Tuesday, July 18, 2006

Riding a small dog with a square saddle

As children, we take the world as we find it, not suspecting it could be different. During adolescence, we think the rules were made neither by us nor for us and we’re busy believing we’ll write them all anew.

Then we enter adulthood and usually, the questions hit us. What is the meaning of this? Why is this happening? Who am I? What is my purpose? Is there a god? Why am I here? What am I doing? Welcome to the sempiternal search for the Meaning of Life.

It is a human trait but most people I know seem to have found, if not their answer, at least parameters within which they can live comfortably.

To me, these questions are ever present, nagging me, gnawing at me, dizzying me. I’ve lived with them for about nineteen years and I’m not an inch closer to answers.  How many times do I sit on the train commute, staring through the window, trying to make sense of it all, while people around me discuss, recipes, kids, or the latest at the office.

Bring it up during a lunch conversation, and I get odd looks. Friends patiently try to humour me but I can see in their eyes that it’s pretty far from them, not part of their daily reality or consciousness. Most people either seem to have found their goal, their purpose, their intent, their reason for being…or don’t seem to wonder about it.

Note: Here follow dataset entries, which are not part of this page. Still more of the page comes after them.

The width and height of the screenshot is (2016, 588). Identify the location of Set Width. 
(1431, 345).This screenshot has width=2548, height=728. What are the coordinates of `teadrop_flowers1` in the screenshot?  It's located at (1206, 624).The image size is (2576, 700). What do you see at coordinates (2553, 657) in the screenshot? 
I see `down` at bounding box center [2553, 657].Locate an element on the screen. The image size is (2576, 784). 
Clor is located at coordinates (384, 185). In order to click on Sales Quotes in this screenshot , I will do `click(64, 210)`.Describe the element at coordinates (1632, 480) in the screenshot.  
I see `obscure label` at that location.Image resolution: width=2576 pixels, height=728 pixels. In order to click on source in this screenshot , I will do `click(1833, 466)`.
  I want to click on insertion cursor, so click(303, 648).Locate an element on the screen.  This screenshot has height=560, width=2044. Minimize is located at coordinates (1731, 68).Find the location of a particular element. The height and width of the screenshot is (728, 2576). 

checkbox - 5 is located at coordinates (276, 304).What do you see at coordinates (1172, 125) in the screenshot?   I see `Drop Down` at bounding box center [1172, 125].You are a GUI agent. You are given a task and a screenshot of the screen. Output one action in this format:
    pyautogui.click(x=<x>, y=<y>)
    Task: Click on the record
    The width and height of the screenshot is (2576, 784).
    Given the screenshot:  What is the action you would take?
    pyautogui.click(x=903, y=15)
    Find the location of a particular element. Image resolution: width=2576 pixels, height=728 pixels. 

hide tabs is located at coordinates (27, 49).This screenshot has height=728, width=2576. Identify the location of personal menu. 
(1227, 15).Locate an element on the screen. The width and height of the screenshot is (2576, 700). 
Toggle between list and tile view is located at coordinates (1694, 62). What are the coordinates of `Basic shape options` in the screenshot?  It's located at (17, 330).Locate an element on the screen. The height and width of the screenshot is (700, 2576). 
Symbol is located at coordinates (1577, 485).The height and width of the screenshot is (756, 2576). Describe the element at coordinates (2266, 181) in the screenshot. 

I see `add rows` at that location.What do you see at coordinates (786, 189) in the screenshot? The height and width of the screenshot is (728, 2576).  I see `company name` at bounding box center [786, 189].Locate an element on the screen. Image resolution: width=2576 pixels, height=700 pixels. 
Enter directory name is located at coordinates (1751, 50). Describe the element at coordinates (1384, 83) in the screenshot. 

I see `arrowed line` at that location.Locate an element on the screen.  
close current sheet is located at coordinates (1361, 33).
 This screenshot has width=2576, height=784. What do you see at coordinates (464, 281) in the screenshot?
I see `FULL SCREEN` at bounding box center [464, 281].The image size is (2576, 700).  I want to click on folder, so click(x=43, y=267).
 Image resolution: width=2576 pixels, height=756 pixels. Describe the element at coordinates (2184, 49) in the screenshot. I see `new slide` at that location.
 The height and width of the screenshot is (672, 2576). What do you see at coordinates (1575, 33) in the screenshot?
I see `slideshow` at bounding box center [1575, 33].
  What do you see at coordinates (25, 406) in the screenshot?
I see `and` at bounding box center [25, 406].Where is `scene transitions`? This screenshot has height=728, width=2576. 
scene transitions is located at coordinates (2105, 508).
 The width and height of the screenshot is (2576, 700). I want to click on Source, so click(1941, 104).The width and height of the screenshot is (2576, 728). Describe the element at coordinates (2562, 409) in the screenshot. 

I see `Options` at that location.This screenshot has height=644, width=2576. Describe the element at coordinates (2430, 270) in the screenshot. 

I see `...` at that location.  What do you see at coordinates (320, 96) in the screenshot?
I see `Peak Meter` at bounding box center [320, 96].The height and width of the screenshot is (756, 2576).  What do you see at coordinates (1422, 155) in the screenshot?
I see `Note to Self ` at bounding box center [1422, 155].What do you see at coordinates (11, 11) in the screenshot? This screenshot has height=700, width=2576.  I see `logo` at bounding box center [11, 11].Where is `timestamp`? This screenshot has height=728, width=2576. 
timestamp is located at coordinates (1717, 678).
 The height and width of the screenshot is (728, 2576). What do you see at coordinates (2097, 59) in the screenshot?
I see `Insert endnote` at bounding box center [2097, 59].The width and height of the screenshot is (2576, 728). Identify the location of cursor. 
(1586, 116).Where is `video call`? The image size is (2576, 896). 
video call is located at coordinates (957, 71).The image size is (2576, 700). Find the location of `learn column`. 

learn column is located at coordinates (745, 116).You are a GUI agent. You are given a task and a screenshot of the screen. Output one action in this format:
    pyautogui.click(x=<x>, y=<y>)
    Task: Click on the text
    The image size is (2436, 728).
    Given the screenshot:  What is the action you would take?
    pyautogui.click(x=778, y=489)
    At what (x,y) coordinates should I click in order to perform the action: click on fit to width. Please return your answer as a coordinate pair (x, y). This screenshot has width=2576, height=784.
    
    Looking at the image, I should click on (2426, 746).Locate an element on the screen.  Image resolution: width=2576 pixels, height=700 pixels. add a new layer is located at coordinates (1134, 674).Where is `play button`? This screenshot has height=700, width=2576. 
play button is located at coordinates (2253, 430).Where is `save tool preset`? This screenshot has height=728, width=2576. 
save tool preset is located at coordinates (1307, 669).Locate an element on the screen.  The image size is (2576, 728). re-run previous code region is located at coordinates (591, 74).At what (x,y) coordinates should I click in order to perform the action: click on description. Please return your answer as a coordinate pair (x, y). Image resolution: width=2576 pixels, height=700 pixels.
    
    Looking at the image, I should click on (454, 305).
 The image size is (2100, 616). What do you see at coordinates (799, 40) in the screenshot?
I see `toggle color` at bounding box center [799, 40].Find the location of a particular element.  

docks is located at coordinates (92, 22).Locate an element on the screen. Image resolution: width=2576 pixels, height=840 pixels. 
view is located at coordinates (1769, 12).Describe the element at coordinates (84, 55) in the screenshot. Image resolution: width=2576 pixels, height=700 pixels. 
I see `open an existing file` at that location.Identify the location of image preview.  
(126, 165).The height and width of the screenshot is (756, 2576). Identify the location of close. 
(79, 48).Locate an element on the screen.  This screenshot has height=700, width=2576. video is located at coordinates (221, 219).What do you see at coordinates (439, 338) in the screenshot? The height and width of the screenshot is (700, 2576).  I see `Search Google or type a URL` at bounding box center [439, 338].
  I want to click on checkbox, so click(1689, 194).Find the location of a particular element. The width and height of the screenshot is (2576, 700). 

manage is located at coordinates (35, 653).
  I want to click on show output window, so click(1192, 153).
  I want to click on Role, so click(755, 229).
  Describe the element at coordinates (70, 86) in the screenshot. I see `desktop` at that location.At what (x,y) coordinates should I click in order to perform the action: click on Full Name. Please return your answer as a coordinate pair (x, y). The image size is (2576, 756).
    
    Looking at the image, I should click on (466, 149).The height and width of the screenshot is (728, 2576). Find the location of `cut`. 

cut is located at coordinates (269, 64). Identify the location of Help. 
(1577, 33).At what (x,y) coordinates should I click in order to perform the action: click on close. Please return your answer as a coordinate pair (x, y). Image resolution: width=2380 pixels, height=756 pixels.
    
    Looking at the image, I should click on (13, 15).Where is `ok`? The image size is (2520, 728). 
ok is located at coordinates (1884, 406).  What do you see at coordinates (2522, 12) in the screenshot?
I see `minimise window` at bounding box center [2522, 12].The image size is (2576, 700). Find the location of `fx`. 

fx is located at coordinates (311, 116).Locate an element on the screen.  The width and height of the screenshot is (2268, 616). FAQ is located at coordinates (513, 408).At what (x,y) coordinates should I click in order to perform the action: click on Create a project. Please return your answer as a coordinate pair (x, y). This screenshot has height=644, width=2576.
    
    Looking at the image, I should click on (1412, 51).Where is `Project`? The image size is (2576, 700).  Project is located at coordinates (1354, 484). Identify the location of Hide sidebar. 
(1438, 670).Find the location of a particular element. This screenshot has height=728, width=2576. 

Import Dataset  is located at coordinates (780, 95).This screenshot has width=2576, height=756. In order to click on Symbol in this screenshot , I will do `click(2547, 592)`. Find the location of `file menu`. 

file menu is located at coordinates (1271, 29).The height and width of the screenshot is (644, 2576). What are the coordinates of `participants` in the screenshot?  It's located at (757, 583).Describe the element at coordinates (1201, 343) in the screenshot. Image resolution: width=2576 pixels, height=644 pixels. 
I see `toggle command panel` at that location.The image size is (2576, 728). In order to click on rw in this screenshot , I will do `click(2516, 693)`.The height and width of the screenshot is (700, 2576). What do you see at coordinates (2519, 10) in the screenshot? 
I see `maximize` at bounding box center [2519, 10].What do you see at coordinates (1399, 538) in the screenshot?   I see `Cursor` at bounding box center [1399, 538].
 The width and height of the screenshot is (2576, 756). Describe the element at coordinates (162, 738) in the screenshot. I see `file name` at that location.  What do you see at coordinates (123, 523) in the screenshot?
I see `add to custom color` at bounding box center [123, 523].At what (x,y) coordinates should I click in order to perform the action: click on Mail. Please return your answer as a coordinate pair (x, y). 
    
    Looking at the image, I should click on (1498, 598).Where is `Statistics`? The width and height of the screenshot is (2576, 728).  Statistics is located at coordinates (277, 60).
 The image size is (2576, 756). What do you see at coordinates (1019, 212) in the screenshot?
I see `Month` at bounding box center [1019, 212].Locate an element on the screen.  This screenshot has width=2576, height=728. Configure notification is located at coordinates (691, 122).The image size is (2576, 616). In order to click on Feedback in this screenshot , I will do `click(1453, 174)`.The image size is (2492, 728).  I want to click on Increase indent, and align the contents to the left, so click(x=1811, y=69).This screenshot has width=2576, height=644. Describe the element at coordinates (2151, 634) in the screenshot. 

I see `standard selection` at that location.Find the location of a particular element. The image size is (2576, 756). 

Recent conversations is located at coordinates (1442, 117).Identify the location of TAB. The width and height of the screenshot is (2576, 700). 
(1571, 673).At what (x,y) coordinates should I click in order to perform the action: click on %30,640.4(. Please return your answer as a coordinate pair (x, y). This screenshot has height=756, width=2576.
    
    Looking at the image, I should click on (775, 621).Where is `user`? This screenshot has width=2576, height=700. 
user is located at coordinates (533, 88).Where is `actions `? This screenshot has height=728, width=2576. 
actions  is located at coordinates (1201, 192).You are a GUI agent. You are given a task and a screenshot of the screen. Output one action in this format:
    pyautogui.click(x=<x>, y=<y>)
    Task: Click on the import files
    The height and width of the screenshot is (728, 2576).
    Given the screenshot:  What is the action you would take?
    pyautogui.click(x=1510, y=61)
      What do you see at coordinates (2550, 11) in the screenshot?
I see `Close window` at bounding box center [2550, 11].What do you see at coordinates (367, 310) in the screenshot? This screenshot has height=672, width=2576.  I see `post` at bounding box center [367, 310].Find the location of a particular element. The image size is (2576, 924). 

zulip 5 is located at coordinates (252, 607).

I passionately envy those who are too busy living to be plagued by existentialist questions. I do wish I could shut off the little pondering observer on my right shoulder and lose myself in life. But I suppose asking questions, seeking answers is just an intrinsic part of my personality and I’m stuck with that for the rest of this life. It gets very tiring sometimes.

This brings me to a difference I have found between France and North America. In France, people enjoy debating ideas and concepts for the sake of it, like flexing and exercising their brains, their powers of reasoning and logic and deduction. It can make for long, sometimes abstract but fascinating exchanges.

Here, it seems taboo to exercise your brains in a strictly intellectual way. People get a little embarrassed, uncomfortable. They might go along with it for a while, but they are visibly itching to get back on safe and superficial subjects. There are exceptions, of course, but in a general way, intellectual debates are not popular. I think I live in a society where my brain is under stimulated, one of the reasons I surf the web like a maniac. Shallow conversation is safe, but deep conversation and clash of ideas are INTERESTING. Amen.

1 comment:

  1. Anonymous8:07 AM

    I beg to differ with your gross generalization of North-Americans.